Carrots about to be washed.
The hose connects to a pipe running
the length of the barrel, with holes
drilled in it for water to spray out.
On two farms where we worked in the past, we used a barrel root-washer powered by a small electric motor to clean root vegetables like carrots, beets, potatoes, turnips, and parsnips. These washers are manufactured by a farmer in upstate New York, who builds them during the winter to supplement his farm income, and they are not cheap. However, the time saved by cleaning root veggies mechanically, as opposed to scrubbing them clean individually, by hand, is considerable, and we went back and forth for awhile about whether or not we ought to invest in a root-washer when we were setting up the Big Red Farm operation.

Beets coming out clean!
Then, one evening as Jake was looking at small farm videos on YouTube (everyone does this, right?  No?  Just us?  OK), he came across a video of a barrel root-washer turned by a stationary exercise bike.  Now we're talking, he thought, and we watched the video fifty or sixty times until Jake said, "OK, we can build that."
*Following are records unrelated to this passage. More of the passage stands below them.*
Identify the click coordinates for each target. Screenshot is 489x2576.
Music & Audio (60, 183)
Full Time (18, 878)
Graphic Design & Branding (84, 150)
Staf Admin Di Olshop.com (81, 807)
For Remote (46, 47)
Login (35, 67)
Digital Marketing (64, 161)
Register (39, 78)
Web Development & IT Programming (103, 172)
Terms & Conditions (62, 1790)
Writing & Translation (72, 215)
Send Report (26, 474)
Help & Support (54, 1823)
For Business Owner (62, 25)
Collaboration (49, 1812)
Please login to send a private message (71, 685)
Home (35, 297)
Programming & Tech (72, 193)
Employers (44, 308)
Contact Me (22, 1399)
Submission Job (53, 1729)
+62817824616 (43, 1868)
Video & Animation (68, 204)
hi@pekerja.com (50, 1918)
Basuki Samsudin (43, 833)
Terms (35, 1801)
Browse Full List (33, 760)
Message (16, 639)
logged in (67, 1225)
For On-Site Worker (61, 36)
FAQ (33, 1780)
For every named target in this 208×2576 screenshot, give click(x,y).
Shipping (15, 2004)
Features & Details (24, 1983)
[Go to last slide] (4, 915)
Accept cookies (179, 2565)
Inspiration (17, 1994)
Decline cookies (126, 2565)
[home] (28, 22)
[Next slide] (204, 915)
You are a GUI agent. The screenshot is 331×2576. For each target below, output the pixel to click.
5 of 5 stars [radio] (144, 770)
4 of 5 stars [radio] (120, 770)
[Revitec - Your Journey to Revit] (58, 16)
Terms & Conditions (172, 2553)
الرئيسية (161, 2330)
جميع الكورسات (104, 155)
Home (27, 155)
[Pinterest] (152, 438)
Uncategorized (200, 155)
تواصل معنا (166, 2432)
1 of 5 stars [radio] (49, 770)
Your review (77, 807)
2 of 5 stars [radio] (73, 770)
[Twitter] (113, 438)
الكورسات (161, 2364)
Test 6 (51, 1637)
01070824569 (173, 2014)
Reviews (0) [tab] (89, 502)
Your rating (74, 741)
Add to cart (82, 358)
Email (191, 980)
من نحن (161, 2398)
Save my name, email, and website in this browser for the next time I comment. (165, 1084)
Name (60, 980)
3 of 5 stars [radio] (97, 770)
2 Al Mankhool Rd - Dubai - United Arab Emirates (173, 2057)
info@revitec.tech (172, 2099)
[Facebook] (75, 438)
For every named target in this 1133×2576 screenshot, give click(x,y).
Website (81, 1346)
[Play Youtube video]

Last spring, two students built our bicycle-powered root-vegetable washer as their project for Mr. Kosoff's Sustainability Seminar.  They collaborated with Jake on the design and execution, but did much of the construction themselves, in our wood shop at the farm.  They made several changes from the design we'd seen on YouTube, notably using a mountain bike mounted on a trainer rather than an exercise bike.  We all thought it was pretty cool, but we weren't able to test it before the folks who built it graduated and moved on to other things, so we spent the summer wondering if it would actually work.  Well, we finally got a chance to find out on Tuesday, and, though there are a few minor adjustments to make still, it definitely works!  Below is a video of the farm crew running some carrots through the machine.


Our friend and colleague Lorry Perry served this delicious cake at a party she threw earlier this fall, using Big Red Farm beets.  I know, I know, beets in a cake?  But stay with me here: beets contribute sweetness and moisture to the finished product, as well as complementing dark chocolate beautifully.  And friends, I've tasted this cake, and it doesn't taste any more like beets than carrot cake tastes like carrots.  It has a terrific texture, and if you like chocolate, this is an essential cake for your repertoire.  (Chocolate Beet Cake with Creme Fraiche)

And, just to reassure everyone that we haven't fallen off the kale bandwagon just yet, here is our family's most-frequently-appearing kale salad to add to the list.  (Kale Salad with Cherries and Pecans)


This week, we hope to have the following available on Wednesday, in front of Edith Chapel, from 1pm to 5pm:
  • Beets - $2.50 lb
  • Carrots - $2.50 lb
  • Celery - $2.00 each
  • Garlic - $1.50 each (very limited quantity, last of the season)
  • Kale - $2.50 bunch
  • Romaine Lettuce - $2.50 head
  • Red Leaf Lettuce - $2.00 head


The Big Red Farmstand will be located on the Lawrenceville School campus for the fall, in front of Edith Chapel.  Enter campus by the main gate on Route 206 (opposite the Lawrenceville Post Office and Craven Lane) and bear right into the circle.  The Chapel is about halfway around the circle, and you'll see our sign.  Don't forget your shopping bags!